• EXERCISE BRIEF
From the entries below, reproduce exactly the lines from the one with "Update Your Information (85, 1625)" through the one with "Blocks Above Average", both included, without images.

• RECORDS SHOWN
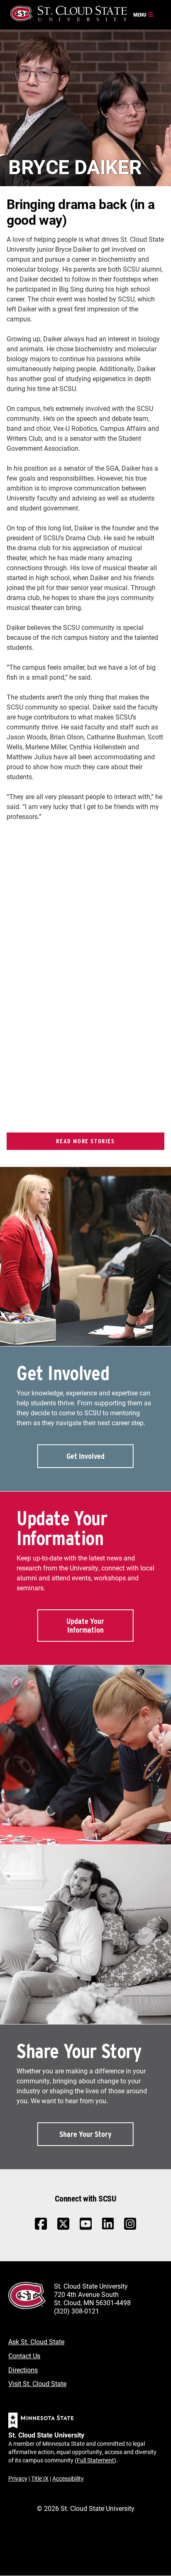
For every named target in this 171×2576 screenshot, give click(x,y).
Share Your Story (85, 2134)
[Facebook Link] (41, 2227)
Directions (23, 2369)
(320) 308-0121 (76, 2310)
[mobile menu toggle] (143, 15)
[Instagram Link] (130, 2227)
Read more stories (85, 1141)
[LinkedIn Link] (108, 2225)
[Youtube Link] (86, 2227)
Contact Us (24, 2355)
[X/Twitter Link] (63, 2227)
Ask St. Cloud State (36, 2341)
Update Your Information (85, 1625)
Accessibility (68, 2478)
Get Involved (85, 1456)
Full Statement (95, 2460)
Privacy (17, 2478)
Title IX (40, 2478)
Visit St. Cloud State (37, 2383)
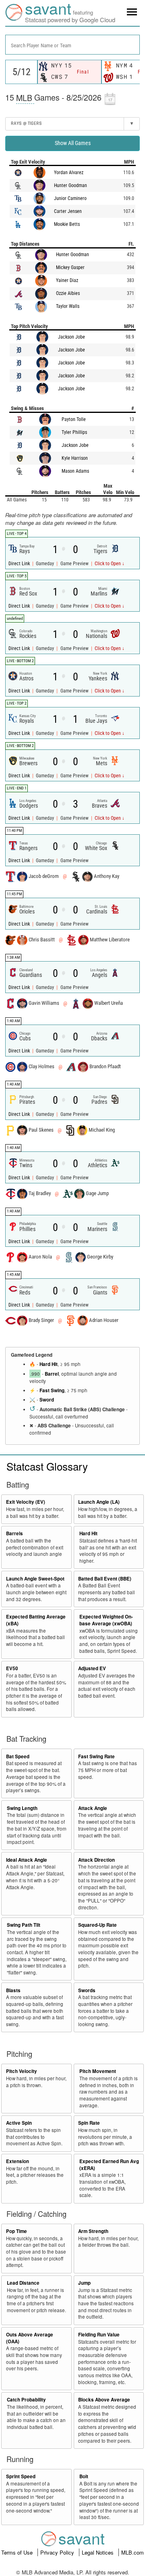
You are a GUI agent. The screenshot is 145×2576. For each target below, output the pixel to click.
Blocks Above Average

* * *

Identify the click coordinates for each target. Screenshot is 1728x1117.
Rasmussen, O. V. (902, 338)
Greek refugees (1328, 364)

• ANSWER BELOW
Update Your Information (85, 1625)
Accessibility (68, 2478)
Get Involved (85, 1456)
Full Statement (95, 2460)
Privacy (17, 2478)
Title IX (40, 2478)
Visit St. Cloud State (37, 2383)
You are a GUI agent. The screenshot is 145×2576. For each target below, output the pixel to click.
Blocks Above Average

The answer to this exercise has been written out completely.